◆ **Goal of the exercise**
State only the number of lines below where the word "agent" is found.

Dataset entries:

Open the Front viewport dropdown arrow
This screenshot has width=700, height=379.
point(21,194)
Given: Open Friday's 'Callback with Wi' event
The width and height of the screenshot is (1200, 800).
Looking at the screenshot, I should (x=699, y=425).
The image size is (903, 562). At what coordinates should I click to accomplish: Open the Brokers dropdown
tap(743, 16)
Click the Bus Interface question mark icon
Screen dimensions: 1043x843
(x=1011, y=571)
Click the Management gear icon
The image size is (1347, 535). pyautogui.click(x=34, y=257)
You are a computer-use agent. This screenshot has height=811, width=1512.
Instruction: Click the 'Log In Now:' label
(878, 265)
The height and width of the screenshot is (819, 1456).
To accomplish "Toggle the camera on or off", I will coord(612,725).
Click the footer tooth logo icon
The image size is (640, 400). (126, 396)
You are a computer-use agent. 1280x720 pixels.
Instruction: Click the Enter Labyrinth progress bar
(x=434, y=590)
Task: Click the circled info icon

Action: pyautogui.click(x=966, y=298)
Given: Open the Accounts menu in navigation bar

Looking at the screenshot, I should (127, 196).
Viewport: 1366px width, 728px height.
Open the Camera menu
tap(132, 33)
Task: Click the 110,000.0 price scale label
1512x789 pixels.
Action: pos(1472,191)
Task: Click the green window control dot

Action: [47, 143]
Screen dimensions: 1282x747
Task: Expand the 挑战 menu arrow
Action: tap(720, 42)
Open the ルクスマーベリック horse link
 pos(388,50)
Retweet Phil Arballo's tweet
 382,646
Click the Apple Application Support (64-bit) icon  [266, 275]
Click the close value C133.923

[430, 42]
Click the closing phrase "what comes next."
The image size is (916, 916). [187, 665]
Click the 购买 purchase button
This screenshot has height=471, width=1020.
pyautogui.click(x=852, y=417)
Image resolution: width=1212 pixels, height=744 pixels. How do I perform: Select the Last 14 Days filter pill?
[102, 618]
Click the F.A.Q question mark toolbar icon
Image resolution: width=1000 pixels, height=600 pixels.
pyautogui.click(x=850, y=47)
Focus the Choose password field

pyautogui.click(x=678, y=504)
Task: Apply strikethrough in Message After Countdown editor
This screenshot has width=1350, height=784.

◆ **Worked solution**
2